O foco dos investidores se voltou ao Estreito de Ormuz, rota estratégica por onde passam cerca de 20% da produção mundial de petróleo — algo entre 20 e 22 milhões de barris por dia — além de aproximadamente 20% do fluxo global de gás natural. Embora a via marítima permaneça aberta, embarcações vêm evitando a travessia por questões de segurança, após alertas emitidos por países e companhias.
Na prática, armadores e empresas de energia evitam o risco de transitar pela região, o que pode gerar acúmulo de navios na entrada do estreito. Esse movimento pressiona os custos de frete e seguros e acaba impactando os preços internacionais do petróleo.
Por outro lado, não há indicação de interrupção na produção.

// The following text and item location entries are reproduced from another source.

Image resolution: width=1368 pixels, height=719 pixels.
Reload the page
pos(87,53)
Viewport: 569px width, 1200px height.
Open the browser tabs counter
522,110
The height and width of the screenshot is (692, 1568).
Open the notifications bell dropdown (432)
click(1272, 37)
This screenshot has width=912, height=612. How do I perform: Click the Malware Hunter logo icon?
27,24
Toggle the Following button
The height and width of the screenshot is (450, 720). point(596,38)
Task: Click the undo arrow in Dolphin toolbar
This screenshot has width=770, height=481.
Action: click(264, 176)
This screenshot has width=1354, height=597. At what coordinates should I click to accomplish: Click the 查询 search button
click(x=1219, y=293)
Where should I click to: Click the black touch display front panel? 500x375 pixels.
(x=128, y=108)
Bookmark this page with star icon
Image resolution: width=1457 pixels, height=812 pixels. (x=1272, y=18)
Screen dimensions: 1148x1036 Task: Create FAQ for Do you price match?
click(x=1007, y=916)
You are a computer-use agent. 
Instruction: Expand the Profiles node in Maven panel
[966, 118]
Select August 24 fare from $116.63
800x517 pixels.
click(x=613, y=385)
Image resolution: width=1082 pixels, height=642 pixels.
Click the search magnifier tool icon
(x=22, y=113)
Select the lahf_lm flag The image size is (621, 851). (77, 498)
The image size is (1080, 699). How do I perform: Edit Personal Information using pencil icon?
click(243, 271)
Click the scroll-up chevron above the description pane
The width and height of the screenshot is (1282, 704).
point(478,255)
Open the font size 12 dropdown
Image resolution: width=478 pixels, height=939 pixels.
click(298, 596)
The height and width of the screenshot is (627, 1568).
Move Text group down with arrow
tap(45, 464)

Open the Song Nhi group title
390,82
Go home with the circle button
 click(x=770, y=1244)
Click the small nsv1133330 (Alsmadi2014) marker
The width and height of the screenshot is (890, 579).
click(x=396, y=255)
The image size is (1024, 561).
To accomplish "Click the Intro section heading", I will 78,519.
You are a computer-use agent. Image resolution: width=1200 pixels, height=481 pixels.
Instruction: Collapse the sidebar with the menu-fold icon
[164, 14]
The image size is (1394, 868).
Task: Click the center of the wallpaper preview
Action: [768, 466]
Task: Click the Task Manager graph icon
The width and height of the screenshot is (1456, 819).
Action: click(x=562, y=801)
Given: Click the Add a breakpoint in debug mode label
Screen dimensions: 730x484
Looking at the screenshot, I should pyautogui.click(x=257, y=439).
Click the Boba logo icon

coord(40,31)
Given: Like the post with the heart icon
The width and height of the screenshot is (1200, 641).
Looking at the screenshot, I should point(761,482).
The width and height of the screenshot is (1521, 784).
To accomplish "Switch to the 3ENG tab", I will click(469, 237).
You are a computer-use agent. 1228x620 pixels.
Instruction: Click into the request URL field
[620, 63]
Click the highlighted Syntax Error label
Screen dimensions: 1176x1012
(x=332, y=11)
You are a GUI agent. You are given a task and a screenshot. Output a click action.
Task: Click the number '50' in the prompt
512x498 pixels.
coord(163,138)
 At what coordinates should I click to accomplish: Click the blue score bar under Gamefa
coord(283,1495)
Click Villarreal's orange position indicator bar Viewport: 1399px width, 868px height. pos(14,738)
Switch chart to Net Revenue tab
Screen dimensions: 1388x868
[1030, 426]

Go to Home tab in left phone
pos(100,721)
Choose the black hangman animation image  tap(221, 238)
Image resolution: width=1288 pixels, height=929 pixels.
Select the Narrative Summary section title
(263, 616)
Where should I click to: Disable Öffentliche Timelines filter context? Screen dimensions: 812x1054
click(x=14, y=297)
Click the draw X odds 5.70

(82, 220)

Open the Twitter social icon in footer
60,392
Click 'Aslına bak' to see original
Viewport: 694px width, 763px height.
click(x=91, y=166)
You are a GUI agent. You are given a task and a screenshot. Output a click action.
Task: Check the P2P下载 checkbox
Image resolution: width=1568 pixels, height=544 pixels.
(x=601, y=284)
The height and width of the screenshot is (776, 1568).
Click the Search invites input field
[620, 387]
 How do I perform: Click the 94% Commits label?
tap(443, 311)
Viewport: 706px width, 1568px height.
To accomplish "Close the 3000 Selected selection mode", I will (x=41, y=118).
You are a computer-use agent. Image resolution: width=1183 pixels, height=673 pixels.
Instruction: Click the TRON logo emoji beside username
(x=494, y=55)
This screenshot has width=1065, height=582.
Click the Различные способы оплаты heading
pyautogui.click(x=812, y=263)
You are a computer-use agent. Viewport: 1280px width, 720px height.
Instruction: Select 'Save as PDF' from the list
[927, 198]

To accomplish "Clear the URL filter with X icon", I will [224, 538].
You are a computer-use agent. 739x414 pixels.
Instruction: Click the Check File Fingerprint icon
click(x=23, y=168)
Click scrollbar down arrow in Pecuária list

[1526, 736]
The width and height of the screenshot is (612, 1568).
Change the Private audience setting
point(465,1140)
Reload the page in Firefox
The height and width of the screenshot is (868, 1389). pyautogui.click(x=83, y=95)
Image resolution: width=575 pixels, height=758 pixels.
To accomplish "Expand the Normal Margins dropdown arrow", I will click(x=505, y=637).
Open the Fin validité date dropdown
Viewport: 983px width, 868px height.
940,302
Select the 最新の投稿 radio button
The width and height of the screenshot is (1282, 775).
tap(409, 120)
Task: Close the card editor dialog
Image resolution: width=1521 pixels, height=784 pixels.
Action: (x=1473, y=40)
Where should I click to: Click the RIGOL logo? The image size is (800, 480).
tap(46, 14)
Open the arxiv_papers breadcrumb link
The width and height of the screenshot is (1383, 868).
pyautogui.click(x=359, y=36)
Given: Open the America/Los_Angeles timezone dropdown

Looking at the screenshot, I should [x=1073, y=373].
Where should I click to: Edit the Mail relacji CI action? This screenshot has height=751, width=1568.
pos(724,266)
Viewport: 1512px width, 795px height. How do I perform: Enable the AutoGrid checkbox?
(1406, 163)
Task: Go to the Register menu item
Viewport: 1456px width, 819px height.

Os ataques não teriam atingido instalações petrolíferas, e o Irã responde por cerca de 3% da oferta global, com produção estimada em 3,3 milhões de barris por dia e exportações próximas de 2 milhões de barris diários.
Além disso, a Opep avalia elevar a produção acima do inicialmente previsto em sua próxima reunião. A expectativa anterior era de um aumento de 136 mil barris por dia, mas fontes indicam que o acréscimo pode chegar a 411 mil barris diários — ou até 548 mil barris por dia, segundo informações divulgadas pela Reuters. A medida funcionaria como contrapeso a eventuais turbulências.
Para o BTG, a duração do conflito será determinante. O banco não vê, neste momento, impactos estruturais sobre a infraestrutura global de petróleo.
A possibilidade de desescalada, caso confirmadas mudanças na liderança iraniana após os ataques, pode reduzir o período de tensão. Ainda assim, mesmo com o fim das hostilidades, o fluxo pelo Estreito de Ormuz deve levar alguns dias para se normalizar devido ao represamento de embarcações.
Ação recomendada
Diante do cenário, o BTG mantém recomendação de compra e preço-alvo de R$ 56 para a Prio (PRIO3), considerada a principal escolha do banco no setor. Segundo os analistas, apesar das discussões recentes sobre o grau de captura da alta do petróleo pela companhia, o papel tende a acompanhar o movimento do Brent.
A expectativa de resultados robustos no quarto trimestre e o início da produção em Wahoo reforçam a tese, que ganha ainda mais força com preços mais elevados da commodity — ao menos nos mercados futuros.
Outras empresas do setor também podem se beneficiar, mas em menor intensidade. A Petrobras (PETR4). deve sentir efeito positivo limitado, já que parte relevante de sua produção é destinada ao abastecimento das refinarias, o que reduz o impacto imediato da alta do petróleo sobre os resultados.
Já a PetroReconcavo (RECV3) tem cerca de metade da produção atrelada ao gás natural, enquanto a Brava Energia pode se beneficiar da valorização do óleo para acelerar seu processo de desalavancagem. Os analistas contam com recomendação neutra e preço-alvo de R$ 12 para a ação.
Para o mercado, a mensagem é clara: enquanto o risco geopolítico persistir, o prêmio embutido no Brent deve permanecer no radar dos investidores.